*** Dataset records ***

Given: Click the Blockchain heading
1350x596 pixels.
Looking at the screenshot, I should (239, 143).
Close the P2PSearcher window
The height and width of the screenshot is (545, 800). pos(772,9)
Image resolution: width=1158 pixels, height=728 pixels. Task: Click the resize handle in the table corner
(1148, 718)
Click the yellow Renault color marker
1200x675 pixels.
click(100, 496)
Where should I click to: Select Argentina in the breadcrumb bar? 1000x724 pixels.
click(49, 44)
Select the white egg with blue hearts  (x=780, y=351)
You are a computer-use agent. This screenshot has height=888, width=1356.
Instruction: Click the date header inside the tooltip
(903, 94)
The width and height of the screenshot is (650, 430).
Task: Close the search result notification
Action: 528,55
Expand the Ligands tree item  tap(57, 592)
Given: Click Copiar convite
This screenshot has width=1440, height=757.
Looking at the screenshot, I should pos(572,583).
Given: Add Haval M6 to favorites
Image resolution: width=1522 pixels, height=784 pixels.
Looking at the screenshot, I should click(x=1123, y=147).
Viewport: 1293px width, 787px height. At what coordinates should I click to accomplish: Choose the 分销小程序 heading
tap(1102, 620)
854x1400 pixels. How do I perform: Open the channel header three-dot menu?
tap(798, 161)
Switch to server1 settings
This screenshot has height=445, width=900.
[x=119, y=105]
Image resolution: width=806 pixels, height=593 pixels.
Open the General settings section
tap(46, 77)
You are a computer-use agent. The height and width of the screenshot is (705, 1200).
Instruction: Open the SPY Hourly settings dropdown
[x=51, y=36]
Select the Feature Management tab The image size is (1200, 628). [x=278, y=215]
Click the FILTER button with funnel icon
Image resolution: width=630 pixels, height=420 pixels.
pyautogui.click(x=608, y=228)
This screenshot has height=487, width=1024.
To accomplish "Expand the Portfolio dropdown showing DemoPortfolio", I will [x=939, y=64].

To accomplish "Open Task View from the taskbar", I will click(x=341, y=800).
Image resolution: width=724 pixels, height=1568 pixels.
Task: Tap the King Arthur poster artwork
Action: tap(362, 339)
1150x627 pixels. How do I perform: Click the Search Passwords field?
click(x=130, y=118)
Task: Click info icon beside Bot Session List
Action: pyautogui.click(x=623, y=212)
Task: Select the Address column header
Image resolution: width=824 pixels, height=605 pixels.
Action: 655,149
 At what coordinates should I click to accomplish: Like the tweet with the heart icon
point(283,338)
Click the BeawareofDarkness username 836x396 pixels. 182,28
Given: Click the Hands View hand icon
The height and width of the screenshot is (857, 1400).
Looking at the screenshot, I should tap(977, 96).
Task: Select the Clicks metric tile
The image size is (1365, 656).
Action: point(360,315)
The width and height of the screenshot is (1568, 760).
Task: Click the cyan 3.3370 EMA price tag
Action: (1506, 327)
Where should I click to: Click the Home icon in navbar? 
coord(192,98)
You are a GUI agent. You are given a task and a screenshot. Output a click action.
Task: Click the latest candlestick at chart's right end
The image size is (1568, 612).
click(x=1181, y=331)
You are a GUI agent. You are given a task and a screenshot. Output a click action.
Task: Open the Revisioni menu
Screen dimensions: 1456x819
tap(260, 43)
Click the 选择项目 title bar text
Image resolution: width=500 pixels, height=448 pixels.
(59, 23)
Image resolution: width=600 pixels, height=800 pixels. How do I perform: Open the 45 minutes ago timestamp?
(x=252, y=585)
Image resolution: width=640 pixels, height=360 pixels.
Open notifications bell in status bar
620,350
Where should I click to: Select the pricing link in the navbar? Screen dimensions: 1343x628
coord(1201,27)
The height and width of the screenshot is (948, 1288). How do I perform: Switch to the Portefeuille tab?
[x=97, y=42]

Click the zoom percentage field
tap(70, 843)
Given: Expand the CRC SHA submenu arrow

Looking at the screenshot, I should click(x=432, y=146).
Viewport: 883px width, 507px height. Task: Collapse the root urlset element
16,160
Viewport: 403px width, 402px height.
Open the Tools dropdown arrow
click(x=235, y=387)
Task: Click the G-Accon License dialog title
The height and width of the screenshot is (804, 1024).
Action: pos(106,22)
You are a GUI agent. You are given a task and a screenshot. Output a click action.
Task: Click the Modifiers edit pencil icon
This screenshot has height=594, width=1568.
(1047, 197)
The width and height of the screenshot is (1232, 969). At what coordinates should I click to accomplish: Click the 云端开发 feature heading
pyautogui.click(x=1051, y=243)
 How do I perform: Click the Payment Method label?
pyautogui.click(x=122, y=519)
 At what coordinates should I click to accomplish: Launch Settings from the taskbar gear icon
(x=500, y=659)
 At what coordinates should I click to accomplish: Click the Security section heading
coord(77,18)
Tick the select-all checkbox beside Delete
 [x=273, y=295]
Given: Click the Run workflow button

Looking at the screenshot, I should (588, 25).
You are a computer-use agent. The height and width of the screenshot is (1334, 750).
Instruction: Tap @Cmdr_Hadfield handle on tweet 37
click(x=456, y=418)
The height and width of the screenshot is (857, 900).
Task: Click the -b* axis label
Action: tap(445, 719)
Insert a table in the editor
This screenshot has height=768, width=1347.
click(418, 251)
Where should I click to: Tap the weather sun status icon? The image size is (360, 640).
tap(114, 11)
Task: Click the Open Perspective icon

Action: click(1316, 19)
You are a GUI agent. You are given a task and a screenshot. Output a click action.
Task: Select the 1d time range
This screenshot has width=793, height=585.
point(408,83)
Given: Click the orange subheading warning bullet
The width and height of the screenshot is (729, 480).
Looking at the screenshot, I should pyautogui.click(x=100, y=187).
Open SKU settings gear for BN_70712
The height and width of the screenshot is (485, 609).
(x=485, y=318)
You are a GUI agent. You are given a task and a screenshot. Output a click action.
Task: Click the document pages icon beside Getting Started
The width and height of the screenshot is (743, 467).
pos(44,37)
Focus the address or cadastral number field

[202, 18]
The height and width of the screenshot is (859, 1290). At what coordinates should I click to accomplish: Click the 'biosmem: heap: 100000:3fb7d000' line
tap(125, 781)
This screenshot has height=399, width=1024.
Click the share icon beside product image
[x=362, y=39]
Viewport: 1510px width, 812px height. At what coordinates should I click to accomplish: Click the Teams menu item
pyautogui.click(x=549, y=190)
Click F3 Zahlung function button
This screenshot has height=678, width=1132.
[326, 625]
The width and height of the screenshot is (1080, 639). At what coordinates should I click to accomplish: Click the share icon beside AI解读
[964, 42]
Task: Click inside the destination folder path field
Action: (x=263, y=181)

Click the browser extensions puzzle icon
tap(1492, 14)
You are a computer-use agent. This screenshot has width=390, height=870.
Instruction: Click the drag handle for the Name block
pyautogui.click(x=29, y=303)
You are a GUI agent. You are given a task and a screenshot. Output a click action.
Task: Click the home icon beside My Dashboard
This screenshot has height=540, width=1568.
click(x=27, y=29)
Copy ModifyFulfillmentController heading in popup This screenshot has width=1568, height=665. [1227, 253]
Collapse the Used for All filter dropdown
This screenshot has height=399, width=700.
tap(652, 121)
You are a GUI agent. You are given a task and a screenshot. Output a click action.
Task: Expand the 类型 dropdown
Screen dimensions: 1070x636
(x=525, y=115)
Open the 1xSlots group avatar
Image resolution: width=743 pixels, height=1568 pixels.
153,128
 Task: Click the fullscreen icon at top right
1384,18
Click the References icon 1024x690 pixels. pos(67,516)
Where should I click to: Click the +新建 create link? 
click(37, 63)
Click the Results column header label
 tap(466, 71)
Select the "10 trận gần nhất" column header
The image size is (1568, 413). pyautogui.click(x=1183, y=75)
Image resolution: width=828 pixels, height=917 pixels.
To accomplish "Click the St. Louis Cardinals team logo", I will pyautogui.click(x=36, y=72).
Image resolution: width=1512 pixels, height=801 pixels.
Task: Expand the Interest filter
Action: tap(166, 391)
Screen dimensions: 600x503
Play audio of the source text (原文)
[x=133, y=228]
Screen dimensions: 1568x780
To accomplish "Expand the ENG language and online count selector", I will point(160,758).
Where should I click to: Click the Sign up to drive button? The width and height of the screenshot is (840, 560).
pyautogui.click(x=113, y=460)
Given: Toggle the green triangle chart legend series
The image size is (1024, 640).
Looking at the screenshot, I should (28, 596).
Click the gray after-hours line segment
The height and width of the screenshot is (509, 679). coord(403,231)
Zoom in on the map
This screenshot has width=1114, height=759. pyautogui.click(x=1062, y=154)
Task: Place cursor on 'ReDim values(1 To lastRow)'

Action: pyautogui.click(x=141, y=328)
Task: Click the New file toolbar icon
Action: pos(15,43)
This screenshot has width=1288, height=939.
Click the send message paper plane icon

*** End of Dataset records ***

▸ **Assigned task**
Scan the lines above for the word "chart". Return each one that has it.

▸ **Answer to this problem**
Task: Click the latest candlestick at chart's right end
Given: Toggle the green triangle chart legend series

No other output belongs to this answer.